Stored data
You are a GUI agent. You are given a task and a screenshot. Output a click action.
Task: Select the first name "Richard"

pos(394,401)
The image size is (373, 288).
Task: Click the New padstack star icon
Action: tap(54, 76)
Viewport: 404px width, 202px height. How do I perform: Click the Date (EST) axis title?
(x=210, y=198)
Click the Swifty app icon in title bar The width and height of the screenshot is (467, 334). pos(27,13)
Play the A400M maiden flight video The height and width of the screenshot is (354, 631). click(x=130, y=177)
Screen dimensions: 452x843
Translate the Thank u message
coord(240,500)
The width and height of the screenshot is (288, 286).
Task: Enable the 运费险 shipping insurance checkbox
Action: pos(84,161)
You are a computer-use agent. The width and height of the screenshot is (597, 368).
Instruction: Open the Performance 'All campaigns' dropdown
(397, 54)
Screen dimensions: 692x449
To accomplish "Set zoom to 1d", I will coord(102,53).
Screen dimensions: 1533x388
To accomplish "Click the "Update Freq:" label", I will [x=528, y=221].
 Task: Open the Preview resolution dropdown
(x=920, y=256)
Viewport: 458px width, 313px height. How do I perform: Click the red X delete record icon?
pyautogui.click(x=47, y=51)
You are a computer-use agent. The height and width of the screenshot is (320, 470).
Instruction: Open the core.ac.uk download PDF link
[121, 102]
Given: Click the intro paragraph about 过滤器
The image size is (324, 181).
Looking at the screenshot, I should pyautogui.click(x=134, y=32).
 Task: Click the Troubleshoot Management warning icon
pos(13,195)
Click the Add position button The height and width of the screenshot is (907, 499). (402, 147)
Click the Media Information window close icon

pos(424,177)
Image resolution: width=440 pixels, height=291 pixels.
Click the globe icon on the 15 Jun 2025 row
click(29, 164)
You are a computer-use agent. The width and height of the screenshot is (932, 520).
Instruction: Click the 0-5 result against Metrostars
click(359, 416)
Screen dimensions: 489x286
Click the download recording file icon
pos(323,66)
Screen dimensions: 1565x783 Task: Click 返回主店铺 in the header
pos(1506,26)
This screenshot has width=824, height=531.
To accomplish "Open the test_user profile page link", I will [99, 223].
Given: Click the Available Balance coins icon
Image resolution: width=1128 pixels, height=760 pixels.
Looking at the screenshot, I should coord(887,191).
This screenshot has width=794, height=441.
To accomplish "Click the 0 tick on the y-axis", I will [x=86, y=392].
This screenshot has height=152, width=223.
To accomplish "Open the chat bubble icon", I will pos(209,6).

### WHAT YOU ARE ASKED TO DO
Using the data above, reproduce exactly the lines from the line that contains "Translate the Thank u message" through the line that contains "is (597, 368).", including both.

### SOLUTION BELOW
Translate the Thank u message
coord(240,500)
The width and height of the screenshot is (288, 286).
Task: Enable the 运费险 shipping insurance checkbox
Action: pos(84,161)
You are a computer-use agent. The width and height of the screenshot is (597, 368).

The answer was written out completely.